Einwirken auf die Tonusregulation im Rumpf, Fazilitation ausgehend vom proximalen
Schlüsselpunkt Wirbelsäule
Auszug aus: Arbeitsgemeinschaft der
Wissenschaftlichen
Medizinischen
Fachgesellschaften (1999)
Therapie
Das Behandlungskonzept muß allen vorliegenden Funktionsstörungen Rechnung tragen;
es ist langfristig und interdisziplinär auszurichten. Es ist das Ziel, dem Patienten zu
erleichtern, sich mit seiner Lähmung seinem Umfeld besser einzupassen und seine
Möglichkeiten besser auszuschöpfen. Die Fähigkeit des Kindes, therapeutische Impulse
aufzunehmen, und die Belastbarkeit der Familie sind begrenzt. Es ist deshalb individuell und
altersphasenbezogen die jeweils optimale Therapie oder Kombination von Therapien zu
wählen.
* Funktionelle Übungsbehandlung der motorischen Störungen.
o Die krankengymnastische Behandlung stellt die erste therapeutische Maßnahme dar,
meist als Frühtherapie schon vor der definitiven Diagnosesicherung; nach Bestätigung der
Diagnose ist sie praktisch immer indiziert. Ihr Ziel ist eine Verbesserung des motorischen
Lernens und die Vermeidung von Kontrakturen und Skelett-Fehlhaltungen. Bislang hat sich
nicht beweisen lassen, daß eine der verschiedenen angebotenen Behandlungsmethoden den
anderen überlegen wäre. Die Auswahl der Vorgehensweise erfolgt in Absprache zwischen
Arzt und Therapeut(in) individuell nach dem Alter und Funktionszustand des Kindes, der
Belastbarkeit der Familie und der Verfügbarkeit.
o Ergotherapie ist indiziert zur Verbesserung von Haltung, Tonus, Handfunktion und
Handlungskompetenz im Alltag.
o Logopädische Behandlung erfolgt zur Verbesserung der Mundmotorik, des
Schluckens und Kauens, sowie zur Verbesserung von Artikulation und Phonation.
* Hilfsmittelverordnung
Zur Funktionsverbesserung und Vermeidung von Sekundärfolgen wie Kontrakturen
und Hüftluxationen; Innenschuhe, Gehorthesen, Schienen. Zur Ermöglichung von nicht
selbständig erreichbaren Körperhaltungen: Sitzschale, Stehbrett. Zur Ermöglichung der
Fortbewegung: Rollstuhl, Rollator. Zur Erleichterung der Pflege: Badehilfe, Pflegebett.
* Medikamentöse Therapie
o Zur Beeinflussung der Spastik: Baclofen, Tetrazepam, Tizanidin, Memantin. Bei
Dystonie: L-Dopa, Trihexyphenidyl, Tetrabenazin.

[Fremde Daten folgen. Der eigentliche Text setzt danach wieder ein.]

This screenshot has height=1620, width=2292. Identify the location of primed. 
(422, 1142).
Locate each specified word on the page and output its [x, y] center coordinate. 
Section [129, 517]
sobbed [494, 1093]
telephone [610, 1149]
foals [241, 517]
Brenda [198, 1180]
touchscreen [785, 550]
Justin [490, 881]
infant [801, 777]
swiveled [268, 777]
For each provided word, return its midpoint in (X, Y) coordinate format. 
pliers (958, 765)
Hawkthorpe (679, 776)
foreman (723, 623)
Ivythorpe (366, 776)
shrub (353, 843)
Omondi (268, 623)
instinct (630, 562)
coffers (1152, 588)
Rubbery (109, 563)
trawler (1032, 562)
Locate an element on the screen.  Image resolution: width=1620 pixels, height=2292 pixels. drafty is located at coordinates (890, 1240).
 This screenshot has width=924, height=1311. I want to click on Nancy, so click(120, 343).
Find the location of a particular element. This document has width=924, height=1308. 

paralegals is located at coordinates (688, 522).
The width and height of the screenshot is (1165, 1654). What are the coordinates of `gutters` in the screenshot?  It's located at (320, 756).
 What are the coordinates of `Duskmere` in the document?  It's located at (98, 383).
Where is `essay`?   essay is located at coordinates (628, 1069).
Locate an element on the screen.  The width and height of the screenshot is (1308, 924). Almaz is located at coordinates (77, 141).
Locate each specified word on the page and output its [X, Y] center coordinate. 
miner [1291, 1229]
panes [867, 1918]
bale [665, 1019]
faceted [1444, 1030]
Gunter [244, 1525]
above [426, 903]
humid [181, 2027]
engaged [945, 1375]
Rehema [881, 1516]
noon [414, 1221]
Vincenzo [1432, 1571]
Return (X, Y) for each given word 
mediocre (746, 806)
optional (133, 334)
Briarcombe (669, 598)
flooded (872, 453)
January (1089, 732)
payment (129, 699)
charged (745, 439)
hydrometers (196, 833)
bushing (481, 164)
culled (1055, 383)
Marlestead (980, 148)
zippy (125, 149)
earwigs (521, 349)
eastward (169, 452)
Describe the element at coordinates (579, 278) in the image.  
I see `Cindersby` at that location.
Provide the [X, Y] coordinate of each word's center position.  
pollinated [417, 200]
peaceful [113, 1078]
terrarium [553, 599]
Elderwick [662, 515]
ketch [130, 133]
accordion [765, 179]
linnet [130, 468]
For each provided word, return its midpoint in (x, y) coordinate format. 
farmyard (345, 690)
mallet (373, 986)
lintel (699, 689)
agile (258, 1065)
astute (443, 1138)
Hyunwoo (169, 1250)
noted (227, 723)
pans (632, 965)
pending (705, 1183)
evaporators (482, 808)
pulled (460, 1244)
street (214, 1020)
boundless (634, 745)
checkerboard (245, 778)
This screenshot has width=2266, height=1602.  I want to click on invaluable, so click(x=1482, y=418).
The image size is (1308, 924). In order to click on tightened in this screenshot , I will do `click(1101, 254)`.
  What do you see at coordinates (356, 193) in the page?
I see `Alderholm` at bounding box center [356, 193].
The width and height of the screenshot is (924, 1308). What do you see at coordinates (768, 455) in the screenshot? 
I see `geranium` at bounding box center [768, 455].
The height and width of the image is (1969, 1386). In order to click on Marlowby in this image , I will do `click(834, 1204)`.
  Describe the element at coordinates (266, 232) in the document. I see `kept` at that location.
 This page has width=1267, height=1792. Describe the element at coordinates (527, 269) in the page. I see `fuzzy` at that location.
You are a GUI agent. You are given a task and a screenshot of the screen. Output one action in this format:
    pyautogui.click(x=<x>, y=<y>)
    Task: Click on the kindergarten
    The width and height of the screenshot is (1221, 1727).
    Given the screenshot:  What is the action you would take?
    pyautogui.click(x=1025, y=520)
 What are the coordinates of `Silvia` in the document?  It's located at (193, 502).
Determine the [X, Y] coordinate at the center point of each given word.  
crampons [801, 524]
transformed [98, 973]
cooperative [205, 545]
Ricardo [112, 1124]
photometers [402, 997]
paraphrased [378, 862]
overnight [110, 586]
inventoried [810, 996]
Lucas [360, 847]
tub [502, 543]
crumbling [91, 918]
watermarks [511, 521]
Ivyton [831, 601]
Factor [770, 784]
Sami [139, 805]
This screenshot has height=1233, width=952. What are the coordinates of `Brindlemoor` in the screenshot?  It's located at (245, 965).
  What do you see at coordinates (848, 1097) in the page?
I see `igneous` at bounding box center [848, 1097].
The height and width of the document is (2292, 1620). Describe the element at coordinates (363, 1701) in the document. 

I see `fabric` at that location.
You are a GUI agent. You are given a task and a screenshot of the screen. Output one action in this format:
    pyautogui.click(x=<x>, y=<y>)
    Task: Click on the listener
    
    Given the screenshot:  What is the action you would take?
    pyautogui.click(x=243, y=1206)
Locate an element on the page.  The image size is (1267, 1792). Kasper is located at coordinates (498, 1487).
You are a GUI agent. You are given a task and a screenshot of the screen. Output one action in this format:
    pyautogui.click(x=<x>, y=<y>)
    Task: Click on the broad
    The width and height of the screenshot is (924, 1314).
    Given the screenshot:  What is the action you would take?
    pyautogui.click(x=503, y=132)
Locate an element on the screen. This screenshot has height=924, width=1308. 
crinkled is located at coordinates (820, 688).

o Bei spastischen und dystonen Formen der ICP: lokale Injektion von Botulinumtoxin
A in die vorwiegend betroffenen Muskeln; es ist jedoch nur die Behandlung umschriebener
Probleme möglich.
o Vor allem bei schweren, schmerzhaften Tonussteigerungen der unteren Körperhälfte:
intrathekale Langzeitbehandlung mit Baclofen über ein subcutanes Pumpsystem.
* Operative Behandlung von Sekundärproblemen
Kontrakturen, drohende oder manifeste Hüftluxationen und Skoliosen können ein
operatives Vorgehen mit intensiver krankengymnastischen Vor- und Nachbetreuung
erfordern. Der optimale Zeitpunkt wird kontrovers diskutiert und muß individuell abgestimmt
werden.
* Therapie zusätzlicher Störungen
o Frühförderung, Ergotherapie oder Heilpädagogik bei cognitiven Problemen und bei
Verhaltensstörungen.
o Sehstörungen haben meist eine zentrale Ursache: spezifische Frühfördermaßnahmen,
Förderbeschulung. Seltenere periphere Wahrnehmungsbehinderungen: medizinische
Behandlungsmöglichkeiten Schielbehandlung, Cataract- und Netzhaut-Op, Hörgeräte,
Cochlear Implant.
o Epilepsie mit Auftreten beeinträchtigender Anfälle: antikonvulsive Behandlung.